- WHAT IS REQUIRED
Go through the data and copy each line where the word "agent" shows up.

- DATA FOR ANALYSIS
--------

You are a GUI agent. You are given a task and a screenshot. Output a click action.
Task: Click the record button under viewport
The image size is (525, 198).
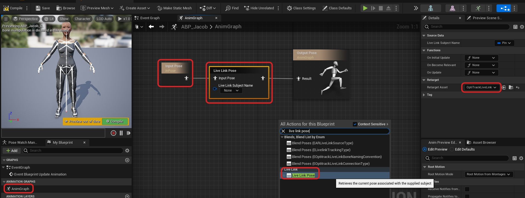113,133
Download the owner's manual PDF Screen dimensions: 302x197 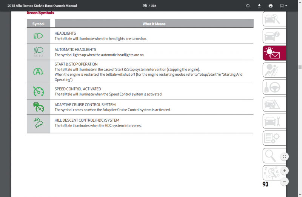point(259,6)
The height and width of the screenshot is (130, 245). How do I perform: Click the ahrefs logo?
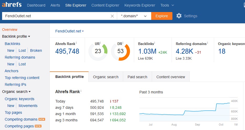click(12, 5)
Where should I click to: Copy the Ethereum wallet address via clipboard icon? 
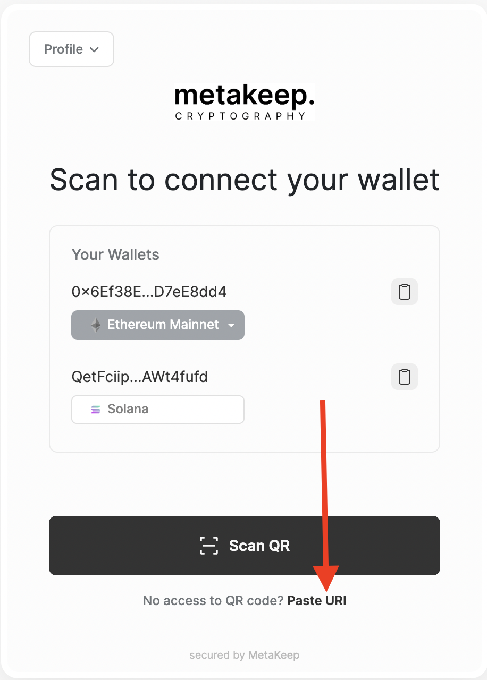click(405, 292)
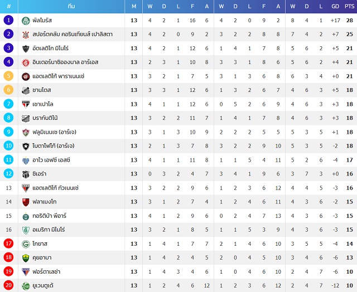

--------

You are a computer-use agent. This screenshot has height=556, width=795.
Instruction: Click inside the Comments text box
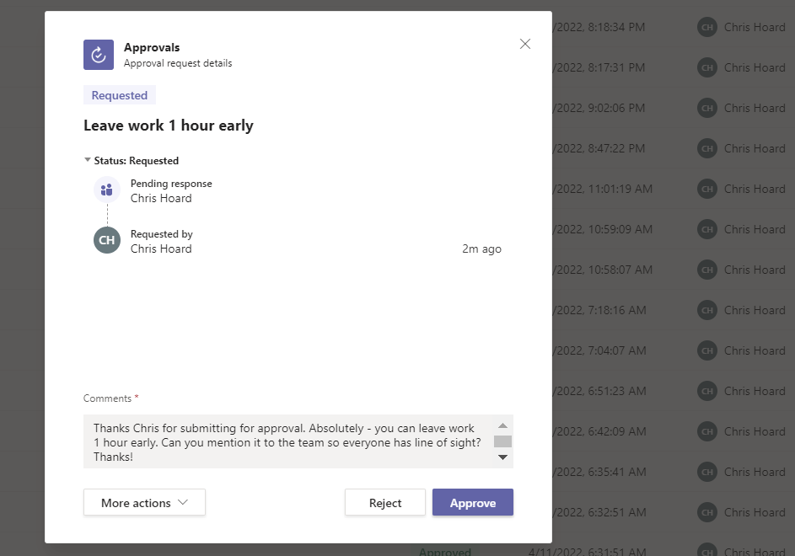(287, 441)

--------

- SOLUTION TO THE PROBLEM
You are a GUI agent. You are given a task and a screenshot. Output a click action.
You are a computer-use agent. This screenshot has height=556, width=795.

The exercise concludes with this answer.